May 30, 2010

Photo Essay: Wilacre Park to Coldwater Canyon

I'm still not used to the fact that, unlike Manhattan, there are real hikes you can do out here in LA that are really centrally located. Although during my last trip I did get to hike up to the observatory in Griffith Park, it was really crowded and didn't provide the feeling of wilderness that I've been seeking since returning from Joshua Tree last summer. During this trip, as soon as I had a break in my meeting schedule, I took a detour into Wilacre Park, part of Fryman Canyon, on my way to the Valley.

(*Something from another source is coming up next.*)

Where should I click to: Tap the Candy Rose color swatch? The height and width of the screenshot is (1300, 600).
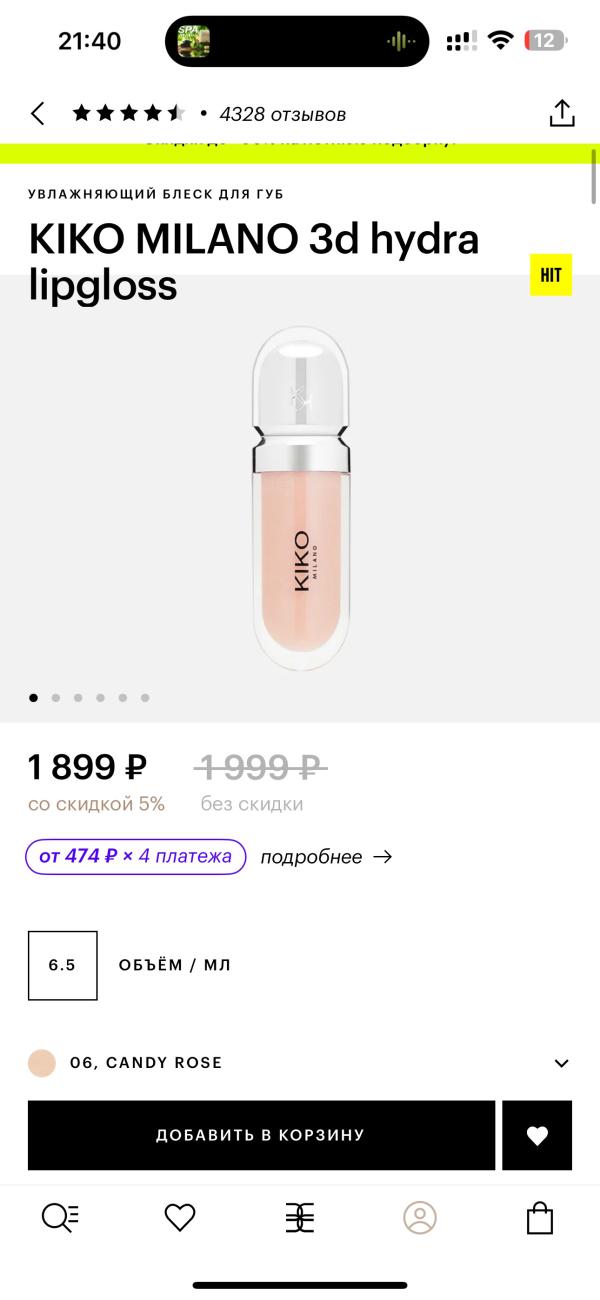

The parking lot was full and I was greeted by an excited hiking group of well-toned, tanned men and their dogs getting ready to set off as I changed into my sneakers. I was worried that this popular park would also be too populated for my taste, but the steep climb dissipates the crowd from the get-go, everyone taking the wide, old paved road at their own (in my case, relatively leisurely) pace.

There were lots of signs of former habitation in the park, from the paved road to fences and other rusted, graffitied metal scraps. Wilacre reportedly housed the estate of a silent film star.

There was definitely a building here once.

But the winding road increasingly losing its pavement, takes you quickly out of the city, with gentle reminders along the way when a clearing reveals the skyline below.

The map made it look like there was a big loop that I could take though the park that would return me to the parking lot, but the only trail marker I ever saw was at the Betty B. Dearing trailhead, and never again. I did spot some diversions off the trail, including this steep climb to a scenic overlook, whose rope-assisted climb proved to be visited less, yet extremely gratifying.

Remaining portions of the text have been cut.